● Çözülecek Alıştırmalar:
[a] Köşe yazısına göre Yargıtay 4. Ceza Dairesi'ndeki bir üyenin karşı oy kullanmasının dayanağı nedir? Bir iki cümleyle açıklayın.
[b] Köşe yazısında "Rennan Pekünlü Hapis" sözcüklerini içeren yerle açılıp "hapse girmesi gerekiyor." ile kapanan bölümü, "sağlık raporuyla" yerine "hekim raporuyla" koyarak yeniden yazın.

● Okuma Metni:
>>

Ali Sirmen
Ali Sirmen asirmen@cumhuriyet.com.tr Son Yazısı / Tüm Yazıları

Rennan Pekünlü Hapis Yolunda

07 Kasım 2014 Cuma

Kasım ayıyla birlikte, eski Ege Üniversitesi öğretim üyesi Prof. Dr. Rennan Pekünlü’nün hapse girmeden önceki sayılı günlerinin sonuna geliyoruz. Pekünlü eğitim ve öğretim özgürlüğünü kısıtlamak suçlamasıyla yargılandığı davada, İzmir 3. Asliye Ceza Mahkemesi tarafından 2 yıl 1 ay hapis cezasına çarptırılmış, cezası Yargıtay’ca onanmış, AYM’ye yaptığı başvuru reddedilmiş, aldığı sağlık raporuyla cezasının infazı ertelenmişti. Raporun süresi 20 Kasım’da doluyor ve Pekünlü’nün bu tarihten sonra 10 gün içinde hapse girmesi gerekiyor.
Rennan Pekünlü aslında Anayasa Mahkemesi’nin kararına uygun olarak, YÖK’ün kendisine verdiği direktif doğrultusunda hareket etmiş. Üstelik, onun tespitten öteye geçmeyen eylemleriyle eğitim ve öğrenimi aksayan öğrenci de yok. Ama yine de hapse girecek. Çünkü o kurban seçilmiştir. Şimdi bu davayla ilgili olarak Yargıtay Onursal Başsavcısı ve Türk Hukuk Kurumu Başkanı Sabih Kanadoğlu’nun hukuki değerlendirmesine bakalım:

***

“Ege Üniversitesi öğretim üyesi Prof. Dr. E. Rennan Pekünlü, Matematik bölümü öğrencisi Fatma Nur Gidal’ın 2011 yılında eğitim ve öğretim hakkını engellediği iddiasıyla açılan davada takdiren ve suç kastının yoğunluğu gerekçe gösterilerek İzmir 4. Asliye Ceza Mahkemesi’nin 13.09.2012 günlü kararıyla sonuçta 2 yıl 1 ay hapis cezasına çarptırıldı. Yargıtay 4’üncü Ceza Dairesi 23.7.2013 tarihinde bu kararı oyçokluğu ile onadı. Bir üye, Ege Üniversitesi Rektörlüğü’nün Anayasa Mahkemesi kararına uygun genelgesine dayanarak karşı oy kullandı.

<<

● Verilen Malzeme:
>>

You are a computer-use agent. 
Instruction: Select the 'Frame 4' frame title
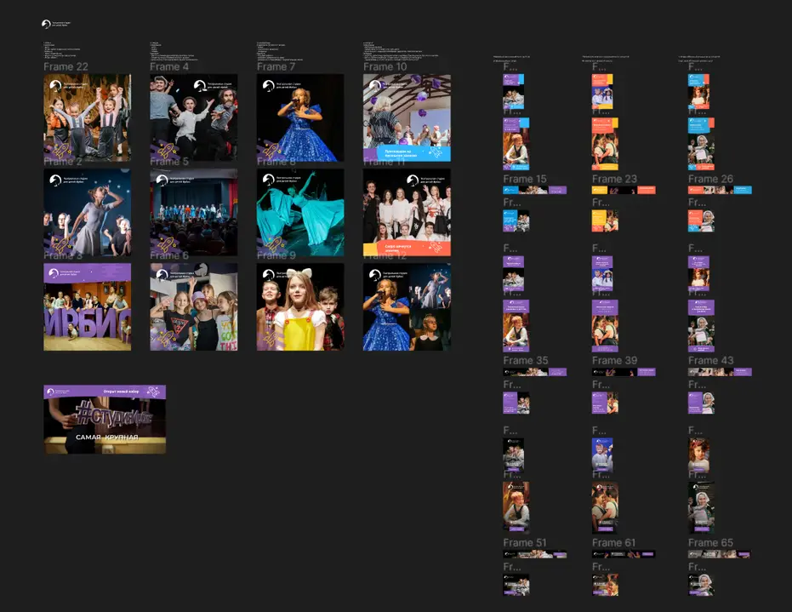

<<

● Beklenen Cevaplar:
[a] Üye, Ege Üniversitesi Rektörlüğü’nün Anayasa Mahkemesi kararına uygun genelgesine dayanarak karşı oy kullanmıştır.

[b]
Rennan Pekünlü Hapis Yolunda

07 Kasım 2014 Cuma

Kasım ayıyla birlikte, eski Ege Üniversitesi öğretim üyesi Prof. Dr. Rennan Pekünlü’nün hapse girmeden önceki sayılı günlerinin sonuna geliyoruz. Pekünlü eğitim ve öğretim özgürlüğünü kısıtlamak suçlamasıyla yargılandığı davada, İzmir 3. Asliye Ceza Mahkemesi tarafından 2 yıl 1 ay hapis cezasına çarptırılmış, cezası Yargıtay’ca onanmış, AYM’ye yaptığı başvuru reddedilmiş, aldığı hekim raporuyla cezasının infazı ertelenmişti. Raporun süresi 20 Kasım’da doluyor ve Pekünlü’nün bu tarihten sonra 10 gün içinde hapse girmesi gerekiyor.